James Delingpole says You Know It Makes Sense
What I thought I’d do this summer holidays is catch up with all those classics I’ve been meaning to read for ages: A la recherche du temps perdu, Moby-Dick, David Copperfield, Crime and Punishment, Madame Bovary, Vanity Fair, everything by the Brontës, anything German, Metamorphosis, the Odyssey, the Iliad, most Balzac, anything by P.G. Wodehouse, Our Mutual Friend, Anna Karenina...
But where to start? Our Mutual Friend is out because the wife is reading it and it’s surely a waste to buy two copies. Also, Dickens generally is very Dickensian and I’m not sure how much of that I can cope with on holiday.

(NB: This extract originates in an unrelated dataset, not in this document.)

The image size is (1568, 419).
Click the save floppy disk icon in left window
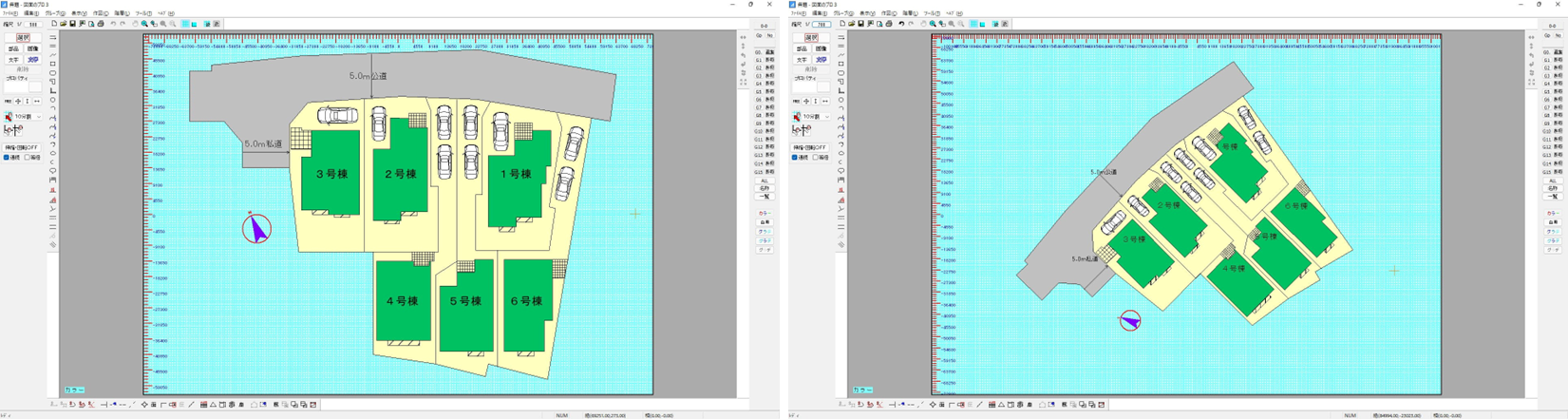[72, 24]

The Brontës, I think, are more a girl thing than a boy thing. I’ve seen Vanity Fair on TV. Moby-Dick’s one of those books you need to read in the right circumstances — on a whaling holiday, something like that. The Odyssey and the Iliad you kind of don’t need to read because a bit like the Bible — which I also haven’t read — you know the key stories anyway. The Proust I’ve tried and I think I’m more of a War and Peace kind of person. Kafka, Schmafka. Germans? You don’t really need to read the Germans, do you? Balzac’s possible — I enjoyed Père Goriot — but I don’t know which others are any good. P.G. Wodehouse I’m sure would be fun, but then I’d no longer be able to shock Wodehouse fans by telling them I’ve never read any Wodehouse.
Which leaves either Anna Karenina or Madame Bovary, except I’m pretty sure they both die at the end so isn’t that going to spoil it slightly? The whole way through the books — really thick, commitment-requiring books at that — you’ll be saying to yourself: ‘Yeah, but it’s all going to end horribly, so what’s the point?’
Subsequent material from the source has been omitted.